Aside from the obvious - Drake Maye and A.J. Brown - I’m not sure any player on the Patriots got as much shine during mandatory minicamp as Elijah Ponder. The cynic in me wonders if the coaching staff went a little overboard, perhaps sending a message to second-round pick Gabe Jacas.
Then I pop in the first of his four sacks from last season. Ponder blows by Tampa Bay All-Pro LT Tristan Wirfs like he was some slappy from Utah Tech. It’s a speed rush, but when Baker Mayfield slips out of the tackle, Ponder basically crawls to stay alive and eventually gets his man.
UDFA rookie Elijah Ponder with the win vs. Tristan Wirfs and gets the sack on his second chance pic.twitter.com/aCiO8GvvQI
— Nate Tice (@Nate_Tice) November 10, 2025
A week later, the UDFA out of Cal Poly got a clean-up sack of Justin Fields. Ponder added takedowns of Jaxson Dart in week 13 and Quinn Ewers in week 18, delivering on the faith Mike Vrabel, Zak Kuhr and the defensive braintrust showed in him.
But now, with Harold Landry sidelined all of the spring after knee surgery, and Jacas unsigned while he recovers from a knee procedure, the Pats turned to Ponder to run with the ones, and safe to say, they liked the look of it.
“Elijah Ponder has been a phenomenal pro this spring,” Kuhr said. “He's taken great steps to improve his technique, his play demeanor.”
That was something Vrabel singled out, not just for Ponder but also for a number of young players in the Patriots ecosystem for a second year.
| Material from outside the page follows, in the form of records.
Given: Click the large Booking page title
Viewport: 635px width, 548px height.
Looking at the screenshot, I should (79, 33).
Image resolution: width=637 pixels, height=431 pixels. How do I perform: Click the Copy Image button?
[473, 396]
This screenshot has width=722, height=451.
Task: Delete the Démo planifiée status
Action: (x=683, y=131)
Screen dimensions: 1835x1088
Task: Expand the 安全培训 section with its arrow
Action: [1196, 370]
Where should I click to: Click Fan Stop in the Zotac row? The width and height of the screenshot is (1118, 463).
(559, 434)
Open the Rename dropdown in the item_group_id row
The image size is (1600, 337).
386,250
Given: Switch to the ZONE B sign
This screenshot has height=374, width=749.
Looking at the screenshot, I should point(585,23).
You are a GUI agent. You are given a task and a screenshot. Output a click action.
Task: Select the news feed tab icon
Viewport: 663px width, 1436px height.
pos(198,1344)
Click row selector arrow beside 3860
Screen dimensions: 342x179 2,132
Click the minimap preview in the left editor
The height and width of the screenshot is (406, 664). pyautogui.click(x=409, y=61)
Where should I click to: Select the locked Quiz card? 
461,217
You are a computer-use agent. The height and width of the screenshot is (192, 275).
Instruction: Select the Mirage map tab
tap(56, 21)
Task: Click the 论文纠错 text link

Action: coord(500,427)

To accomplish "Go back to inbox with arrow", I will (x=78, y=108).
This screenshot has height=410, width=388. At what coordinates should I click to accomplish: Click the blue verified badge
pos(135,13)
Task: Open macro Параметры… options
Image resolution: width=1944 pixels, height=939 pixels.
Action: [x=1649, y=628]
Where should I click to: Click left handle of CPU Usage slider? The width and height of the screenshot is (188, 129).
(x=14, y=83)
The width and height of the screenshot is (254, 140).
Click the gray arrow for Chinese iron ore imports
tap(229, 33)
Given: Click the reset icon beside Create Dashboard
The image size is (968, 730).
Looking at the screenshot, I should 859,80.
So much growth can happen now, from the weight-room work, diet, overall understanding of what is expected of them as pros, and, of course, knowledge of the playbook.
“Young players that work hard and have a full offseason to train, sometimes that’s a great window of opportunity for a guy that is 22, 23 years old, to make some significant improvement in their speed, in their strength, and explosion,” Vrabel noted. “So, hopefully that is what we will see.”
Ponder agreed with that assessment.
“I think it's just more comfortability. Just gaining the connections with all the players, having, you know, that year (under his belt).”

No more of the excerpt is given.